Respirators are items that should not be shared.

Men with beards may not be suitable candidates for respirator use as the seal between the beard and respirator will be compromised and minute particles will be able to go through. As respirators are not made to be used by children, it will not fit them properly.

People who suffer from long term heart or lung diseases, pregnant ladies in the second and third trimester or those with medical conditions that predispose to breathing difficulties should check with their healthcare professionals before using an N95 respirator.

Using an N95 respirator can require more effort to breath. Some models have respirators with exhalation valves. These valves can make breathing out easier and help reduce heat or moisture build-up, especially in our climate.

Employees who are required to work outdoors will have to undergo formal training on how to use N95 respirators. The onus to conduct the training will fall under the responsibility of the employers as they are obliged, under the Occupational Safety and Health Act 1994, to provide a safe and healthy workplace.
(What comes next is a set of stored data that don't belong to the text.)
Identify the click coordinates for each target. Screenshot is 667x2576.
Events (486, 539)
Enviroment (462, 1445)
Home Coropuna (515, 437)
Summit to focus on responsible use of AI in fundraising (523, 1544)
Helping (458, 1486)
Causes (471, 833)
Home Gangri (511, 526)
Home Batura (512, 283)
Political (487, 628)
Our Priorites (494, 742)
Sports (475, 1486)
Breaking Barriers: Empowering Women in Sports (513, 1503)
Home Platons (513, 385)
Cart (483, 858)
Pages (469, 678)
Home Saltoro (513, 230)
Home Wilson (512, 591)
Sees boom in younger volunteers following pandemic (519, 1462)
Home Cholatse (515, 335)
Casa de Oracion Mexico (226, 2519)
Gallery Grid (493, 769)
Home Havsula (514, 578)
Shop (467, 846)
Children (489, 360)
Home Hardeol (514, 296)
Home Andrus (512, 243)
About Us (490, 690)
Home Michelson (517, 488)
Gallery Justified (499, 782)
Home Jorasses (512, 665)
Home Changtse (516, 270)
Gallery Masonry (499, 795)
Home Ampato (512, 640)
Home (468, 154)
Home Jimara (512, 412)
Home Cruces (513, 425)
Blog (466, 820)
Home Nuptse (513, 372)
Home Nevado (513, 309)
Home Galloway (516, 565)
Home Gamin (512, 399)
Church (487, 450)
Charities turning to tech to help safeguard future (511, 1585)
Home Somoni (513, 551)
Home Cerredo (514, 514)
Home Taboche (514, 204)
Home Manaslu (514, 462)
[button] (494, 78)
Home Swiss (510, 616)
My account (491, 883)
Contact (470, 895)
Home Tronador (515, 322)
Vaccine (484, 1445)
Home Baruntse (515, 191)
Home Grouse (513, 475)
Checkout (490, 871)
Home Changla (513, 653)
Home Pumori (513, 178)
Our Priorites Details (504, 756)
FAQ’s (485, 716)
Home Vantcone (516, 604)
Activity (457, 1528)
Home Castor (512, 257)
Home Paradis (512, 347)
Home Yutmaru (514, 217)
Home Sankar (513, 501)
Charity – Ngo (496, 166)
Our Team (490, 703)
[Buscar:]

OSHA in the United States advises that all respirators should be properly fit-tested using a quantitative or qualitative fit test. In addition to fit-testing, fit-checking procedures should be followed by the user each time the respirator is worn.

This is an important step, especially for employees who are working outdoors for prolonged periods.

It is heartening to note that the Government has made face masks a controlled item under the Price Control and Anti-Profiteering Act 2011 and the Supply Control Act 1961. Under such laws, vendors will be liable for punishment if the masks are sold over the maximum fixed price.


Dr G Jayakumar is an occupational physician with the Perdana University Graduate School Of Medicine, Perdana University.